• Supplied entries:
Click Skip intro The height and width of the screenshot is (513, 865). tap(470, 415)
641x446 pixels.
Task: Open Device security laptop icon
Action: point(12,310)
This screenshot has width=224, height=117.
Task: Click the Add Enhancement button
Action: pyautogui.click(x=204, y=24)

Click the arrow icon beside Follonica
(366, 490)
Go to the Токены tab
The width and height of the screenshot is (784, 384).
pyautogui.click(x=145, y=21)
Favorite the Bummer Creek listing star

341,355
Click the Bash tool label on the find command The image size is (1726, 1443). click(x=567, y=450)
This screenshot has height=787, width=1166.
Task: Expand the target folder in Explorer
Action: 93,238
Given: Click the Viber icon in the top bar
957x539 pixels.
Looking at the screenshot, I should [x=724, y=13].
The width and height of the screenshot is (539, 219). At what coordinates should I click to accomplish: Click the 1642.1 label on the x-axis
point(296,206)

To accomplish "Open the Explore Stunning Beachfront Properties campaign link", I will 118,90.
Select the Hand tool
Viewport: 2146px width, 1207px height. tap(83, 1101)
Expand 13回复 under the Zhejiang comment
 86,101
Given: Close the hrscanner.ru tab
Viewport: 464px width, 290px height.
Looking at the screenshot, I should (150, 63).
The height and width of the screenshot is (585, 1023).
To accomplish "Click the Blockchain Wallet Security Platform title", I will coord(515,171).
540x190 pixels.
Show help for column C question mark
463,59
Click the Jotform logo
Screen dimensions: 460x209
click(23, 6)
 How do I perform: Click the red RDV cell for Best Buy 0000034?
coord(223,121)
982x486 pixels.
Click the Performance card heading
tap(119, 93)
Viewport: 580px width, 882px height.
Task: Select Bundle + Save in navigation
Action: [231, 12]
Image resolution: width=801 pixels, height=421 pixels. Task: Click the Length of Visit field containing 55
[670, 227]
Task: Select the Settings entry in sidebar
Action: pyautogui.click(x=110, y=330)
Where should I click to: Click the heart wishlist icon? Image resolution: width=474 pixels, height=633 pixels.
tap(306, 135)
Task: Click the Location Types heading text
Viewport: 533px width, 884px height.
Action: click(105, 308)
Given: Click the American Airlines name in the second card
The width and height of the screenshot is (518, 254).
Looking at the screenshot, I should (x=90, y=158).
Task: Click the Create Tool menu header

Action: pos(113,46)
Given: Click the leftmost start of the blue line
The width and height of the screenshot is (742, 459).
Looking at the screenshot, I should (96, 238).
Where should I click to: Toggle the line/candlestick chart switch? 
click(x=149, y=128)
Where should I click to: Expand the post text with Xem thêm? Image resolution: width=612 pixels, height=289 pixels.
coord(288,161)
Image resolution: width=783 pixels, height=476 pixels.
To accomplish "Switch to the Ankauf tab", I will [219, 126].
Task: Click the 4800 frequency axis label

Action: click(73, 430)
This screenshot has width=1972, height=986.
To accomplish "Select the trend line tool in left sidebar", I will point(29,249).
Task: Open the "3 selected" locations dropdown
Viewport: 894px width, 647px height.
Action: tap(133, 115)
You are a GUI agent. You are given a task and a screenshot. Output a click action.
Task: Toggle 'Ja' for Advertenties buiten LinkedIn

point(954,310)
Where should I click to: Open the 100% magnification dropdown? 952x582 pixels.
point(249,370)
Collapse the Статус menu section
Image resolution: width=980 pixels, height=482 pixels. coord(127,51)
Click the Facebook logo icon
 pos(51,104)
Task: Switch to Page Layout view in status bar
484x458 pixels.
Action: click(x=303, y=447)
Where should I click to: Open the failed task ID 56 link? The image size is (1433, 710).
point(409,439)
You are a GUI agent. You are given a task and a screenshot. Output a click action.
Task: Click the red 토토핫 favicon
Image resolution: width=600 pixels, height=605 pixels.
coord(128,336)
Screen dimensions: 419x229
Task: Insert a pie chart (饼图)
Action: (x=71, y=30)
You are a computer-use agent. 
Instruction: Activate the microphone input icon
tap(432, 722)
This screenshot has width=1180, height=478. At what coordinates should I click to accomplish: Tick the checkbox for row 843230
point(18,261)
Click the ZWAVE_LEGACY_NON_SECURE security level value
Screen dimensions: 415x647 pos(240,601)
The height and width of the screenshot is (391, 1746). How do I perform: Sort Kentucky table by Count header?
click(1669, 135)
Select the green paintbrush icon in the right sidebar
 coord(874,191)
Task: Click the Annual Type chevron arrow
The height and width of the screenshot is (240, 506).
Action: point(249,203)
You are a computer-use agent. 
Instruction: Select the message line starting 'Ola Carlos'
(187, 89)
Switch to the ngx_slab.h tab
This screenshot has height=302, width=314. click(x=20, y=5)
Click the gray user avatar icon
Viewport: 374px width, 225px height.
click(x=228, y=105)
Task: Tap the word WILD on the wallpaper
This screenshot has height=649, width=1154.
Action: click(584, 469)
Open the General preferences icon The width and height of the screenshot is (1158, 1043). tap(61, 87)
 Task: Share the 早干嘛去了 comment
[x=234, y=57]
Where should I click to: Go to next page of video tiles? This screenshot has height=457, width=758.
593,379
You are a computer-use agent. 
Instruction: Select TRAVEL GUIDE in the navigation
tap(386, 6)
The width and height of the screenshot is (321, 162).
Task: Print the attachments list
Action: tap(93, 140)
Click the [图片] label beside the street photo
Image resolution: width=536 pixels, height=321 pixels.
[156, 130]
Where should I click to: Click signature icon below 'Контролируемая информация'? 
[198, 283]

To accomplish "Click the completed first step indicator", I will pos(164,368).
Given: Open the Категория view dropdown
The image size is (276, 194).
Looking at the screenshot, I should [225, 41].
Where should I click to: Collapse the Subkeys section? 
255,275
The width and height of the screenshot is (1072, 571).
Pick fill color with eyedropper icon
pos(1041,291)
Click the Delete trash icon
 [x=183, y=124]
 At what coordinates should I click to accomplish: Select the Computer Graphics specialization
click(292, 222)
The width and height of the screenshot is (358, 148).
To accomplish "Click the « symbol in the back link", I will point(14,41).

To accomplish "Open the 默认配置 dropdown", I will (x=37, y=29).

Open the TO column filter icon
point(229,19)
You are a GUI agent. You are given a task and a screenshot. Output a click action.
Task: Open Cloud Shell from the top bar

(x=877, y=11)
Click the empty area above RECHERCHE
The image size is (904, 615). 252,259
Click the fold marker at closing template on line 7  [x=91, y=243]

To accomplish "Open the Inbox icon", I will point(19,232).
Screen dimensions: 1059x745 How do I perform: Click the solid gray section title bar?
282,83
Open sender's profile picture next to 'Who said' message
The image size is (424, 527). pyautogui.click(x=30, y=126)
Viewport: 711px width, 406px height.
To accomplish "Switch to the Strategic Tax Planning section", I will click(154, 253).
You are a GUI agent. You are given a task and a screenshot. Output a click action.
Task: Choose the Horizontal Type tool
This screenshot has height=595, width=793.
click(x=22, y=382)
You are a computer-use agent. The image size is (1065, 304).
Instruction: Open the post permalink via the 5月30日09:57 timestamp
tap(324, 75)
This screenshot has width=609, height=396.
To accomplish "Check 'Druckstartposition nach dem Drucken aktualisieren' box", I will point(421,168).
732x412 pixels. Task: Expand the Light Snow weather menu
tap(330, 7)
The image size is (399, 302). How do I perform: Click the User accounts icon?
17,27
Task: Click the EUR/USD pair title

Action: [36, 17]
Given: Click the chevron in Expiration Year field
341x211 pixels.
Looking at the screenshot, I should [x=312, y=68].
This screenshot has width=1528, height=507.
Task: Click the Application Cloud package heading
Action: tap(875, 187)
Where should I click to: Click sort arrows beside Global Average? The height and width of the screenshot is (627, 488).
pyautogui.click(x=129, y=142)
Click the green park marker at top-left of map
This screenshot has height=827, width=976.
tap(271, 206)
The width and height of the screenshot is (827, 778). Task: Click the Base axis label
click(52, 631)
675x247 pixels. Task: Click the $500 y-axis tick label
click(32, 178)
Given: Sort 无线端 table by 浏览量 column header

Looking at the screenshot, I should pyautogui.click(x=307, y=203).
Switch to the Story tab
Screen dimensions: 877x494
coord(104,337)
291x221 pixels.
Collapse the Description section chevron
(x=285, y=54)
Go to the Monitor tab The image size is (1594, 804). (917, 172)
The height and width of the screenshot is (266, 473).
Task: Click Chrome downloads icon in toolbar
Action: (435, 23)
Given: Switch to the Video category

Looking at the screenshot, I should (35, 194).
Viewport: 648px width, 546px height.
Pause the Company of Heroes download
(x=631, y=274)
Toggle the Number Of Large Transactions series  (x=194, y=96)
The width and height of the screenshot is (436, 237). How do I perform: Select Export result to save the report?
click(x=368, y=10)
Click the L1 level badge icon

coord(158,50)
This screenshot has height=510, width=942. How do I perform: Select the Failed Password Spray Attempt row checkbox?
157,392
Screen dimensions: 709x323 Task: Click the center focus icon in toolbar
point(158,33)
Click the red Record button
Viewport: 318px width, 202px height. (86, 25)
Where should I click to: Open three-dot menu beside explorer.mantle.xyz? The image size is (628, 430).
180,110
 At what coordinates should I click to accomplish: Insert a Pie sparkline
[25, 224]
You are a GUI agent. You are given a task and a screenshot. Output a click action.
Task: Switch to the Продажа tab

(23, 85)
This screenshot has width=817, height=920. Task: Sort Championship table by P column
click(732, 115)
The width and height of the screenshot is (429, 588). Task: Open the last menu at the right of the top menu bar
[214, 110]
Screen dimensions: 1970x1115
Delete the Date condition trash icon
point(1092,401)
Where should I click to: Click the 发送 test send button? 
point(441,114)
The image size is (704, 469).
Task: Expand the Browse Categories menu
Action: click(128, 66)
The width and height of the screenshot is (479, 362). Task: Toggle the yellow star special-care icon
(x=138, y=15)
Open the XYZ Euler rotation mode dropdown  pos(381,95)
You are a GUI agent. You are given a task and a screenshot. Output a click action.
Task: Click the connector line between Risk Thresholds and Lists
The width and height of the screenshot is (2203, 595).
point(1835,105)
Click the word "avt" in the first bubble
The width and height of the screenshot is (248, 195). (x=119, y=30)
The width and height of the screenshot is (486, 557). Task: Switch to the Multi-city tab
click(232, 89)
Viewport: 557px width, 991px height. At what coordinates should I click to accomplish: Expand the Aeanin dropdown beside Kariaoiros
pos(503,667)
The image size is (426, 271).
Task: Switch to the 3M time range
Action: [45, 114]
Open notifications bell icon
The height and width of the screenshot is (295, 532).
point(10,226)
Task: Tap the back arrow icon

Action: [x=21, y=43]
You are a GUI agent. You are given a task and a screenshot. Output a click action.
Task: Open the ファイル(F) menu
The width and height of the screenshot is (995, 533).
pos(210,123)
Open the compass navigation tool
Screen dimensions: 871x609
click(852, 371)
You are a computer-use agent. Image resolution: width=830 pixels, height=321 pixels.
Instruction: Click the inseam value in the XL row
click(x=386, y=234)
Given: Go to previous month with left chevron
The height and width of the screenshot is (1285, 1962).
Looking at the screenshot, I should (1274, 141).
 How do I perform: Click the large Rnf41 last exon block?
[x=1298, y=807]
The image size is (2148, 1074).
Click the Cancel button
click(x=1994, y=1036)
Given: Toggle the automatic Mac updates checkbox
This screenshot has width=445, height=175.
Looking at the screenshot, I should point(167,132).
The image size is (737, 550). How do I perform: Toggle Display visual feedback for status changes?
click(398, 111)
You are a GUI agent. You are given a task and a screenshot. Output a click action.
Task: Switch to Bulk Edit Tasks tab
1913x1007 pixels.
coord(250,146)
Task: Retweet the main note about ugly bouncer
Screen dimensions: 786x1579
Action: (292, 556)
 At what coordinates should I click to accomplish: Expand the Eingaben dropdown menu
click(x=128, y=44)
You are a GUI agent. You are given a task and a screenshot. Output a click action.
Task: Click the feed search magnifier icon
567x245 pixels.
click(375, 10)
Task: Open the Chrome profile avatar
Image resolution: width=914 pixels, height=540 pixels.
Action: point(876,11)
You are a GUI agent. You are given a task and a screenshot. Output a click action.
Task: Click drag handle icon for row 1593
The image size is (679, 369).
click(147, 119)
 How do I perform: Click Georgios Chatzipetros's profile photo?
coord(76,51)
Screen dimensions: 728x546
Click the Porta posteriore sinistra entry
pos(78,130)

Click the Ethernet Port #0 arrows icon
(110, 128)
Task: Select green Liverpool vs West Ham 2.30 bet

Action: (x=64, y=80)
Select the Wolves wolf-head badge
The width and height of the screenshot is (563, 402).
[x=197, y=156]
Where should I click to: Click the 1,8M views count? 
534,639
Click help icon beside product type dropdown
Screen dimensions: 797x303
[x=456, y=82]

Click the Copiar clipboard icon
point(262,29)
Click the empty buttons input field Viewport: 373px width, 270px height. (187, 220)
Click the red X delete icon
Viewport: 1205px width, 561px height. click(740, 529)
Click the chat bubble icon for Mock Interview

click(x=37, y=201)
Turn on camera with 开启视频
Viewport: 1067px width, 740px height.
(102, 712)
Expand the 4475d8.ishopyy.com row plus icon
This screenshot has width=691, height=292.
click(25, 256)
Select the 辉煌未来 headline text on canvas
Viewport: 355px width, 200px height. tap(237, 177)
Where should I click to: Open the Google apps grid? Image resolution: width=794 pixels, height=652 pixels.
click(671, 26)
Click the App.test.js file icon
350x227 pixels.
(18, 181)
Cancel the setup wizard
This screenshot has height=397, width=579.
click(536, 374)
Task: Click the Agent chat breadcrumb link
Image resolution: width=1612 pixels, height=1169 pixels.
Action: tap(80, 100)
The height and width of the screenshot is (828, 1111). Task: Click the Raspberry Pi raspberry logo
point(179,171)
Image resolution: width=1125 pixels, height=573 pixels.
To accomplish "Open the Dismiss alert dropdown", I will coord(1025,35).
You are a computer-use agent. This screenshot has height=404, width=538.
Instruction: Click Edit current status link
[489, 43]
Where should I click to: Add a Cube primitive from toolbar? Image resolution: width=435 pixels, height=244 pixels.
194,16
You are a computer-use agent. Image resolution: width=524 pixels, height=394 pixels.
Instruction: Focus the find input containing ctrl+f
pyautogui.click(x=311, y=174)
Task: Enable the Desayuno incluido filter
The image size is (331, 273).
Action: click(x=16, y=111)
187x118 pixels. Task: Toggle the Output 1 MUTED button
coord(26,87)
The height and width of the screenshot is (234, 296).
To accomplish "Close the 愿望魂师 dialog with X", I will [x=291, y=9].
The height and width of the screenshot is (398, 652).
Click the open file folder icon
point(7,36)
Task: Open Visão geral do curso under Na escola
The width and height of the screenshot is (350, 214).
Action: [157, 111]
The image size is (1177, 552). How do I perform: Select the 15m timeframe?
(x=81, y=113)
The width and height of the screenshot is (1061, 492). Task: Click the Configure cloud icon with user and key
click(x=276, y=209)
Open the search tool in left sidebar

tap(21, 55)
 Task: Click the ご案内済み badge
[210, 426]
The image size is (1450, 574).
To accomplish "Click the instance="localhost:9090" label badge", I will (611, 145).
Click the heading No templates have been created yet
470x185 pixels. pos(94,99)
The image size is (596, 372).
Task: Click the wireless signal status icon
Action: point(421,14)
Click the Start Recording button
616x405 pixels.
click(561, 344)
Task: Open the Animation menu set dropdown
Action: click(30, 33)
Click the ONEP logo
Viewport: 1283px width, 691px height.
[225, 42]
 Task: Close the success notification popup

• Exercise objective: Set out the lines from the one containing "Click the Copiar clipboard icon" through the one containing "tap(21, 55)" as a numbered list, leaving out blank lines.

• Full response:
1. Click the Copiar clipboard icon
2. point(262,29)
3. Click the empty buttons input field Viewport: 373px width, 270px height. (187, 220)
4. Click the red X delete icon
5. Viewport: 1205px width, 561px height. click(740, 529)
6. Click the chat bubble icon for Mock Interview
7. click(x=37, y=201)
8. Turn on camera with 开启视频
9. Viewport: 1067px width, 740px height.
10. (102, 712)
11. Expand the 4475d8.ishopyy.com row plus icon
12. This screenshot has width=691, height=292.
13. click(25, 256)
14. Select the 辉煌未来 headline text on canvas
15. Viewport: 355px width, 200px height. tap(237, 177)
16. Where should I click to: Open the Google apps grid? Image resolution: width=794 pixels, height=652 pixels.
17. click(671, 26)
18. Click the App.test.js file icon
19. 350x227 pixels.
20. (18, 181)
21. Cancel the setup wizard
22. This screenshot has height=397, width=579.
23. click(536, 374)
24. Task: Click the Agent chat breadcrumb link
25. Image resolution: width=1612 pixels, height=1169 pixels.
26. Action: tap(80, 100)
27. The height and width of the screenshot is (828, 1111). Task: Click the Raspberry Pi raspberry logo
28. point(179,171)
29. Image resolution: width=1125 pixels, height=573 pixels.
30. To accomplish "Open the Dismiss alert dropdown", I will coord(1025,35).
31. You are a computer-use agent. This screenshot has height=404, width=538.
32. Instruction: Click Edit current status link
33. [489, 43]
34. Where should I click to: Add a Cube primitive from toolbar? Image resolution: width=435 pixels, height=244 pixels.
35. 194,16
36. You are a computer-use agent. Image resolution: width=524 pixels, height=394 pixels.
37. Instruction: Focus the find input containing ctrl+f
38. pyautogui.click(x=311, y=174)
39. Task: Enable the Desayuno incluido filter
40. The image size is (331, 273).
41. Action: click(x=16, y=111)
42. 187x118 pixels. Task: Toggle the Output 1 MUTED button
43. coord(26,87)
44. The height and width of the screenshot is (234, 296).
45. To accomplish "Close the 愿望魂师 dialog with X", I will [x=291, y=9].
46. The height and width of the screenshot is (398, 652).
47. Click the open file folder icon
48. point(7,36)
49. Task: Open Visão geral do curso under Na escola
50. The width and height of the screenshot is (350, 214).
51. Action: [157, 111]
52. The image size is (1177, 552). How do I perform: Select the 15m timeframe?
53. (x=81, y=113)
54. The width and height of the screenshot is (1061, 492). Task: Click the Configure cloud icon with user and key
55. click(x=276, y=209)
56. Open the search tool in left sidebar
57. tap(21, 55)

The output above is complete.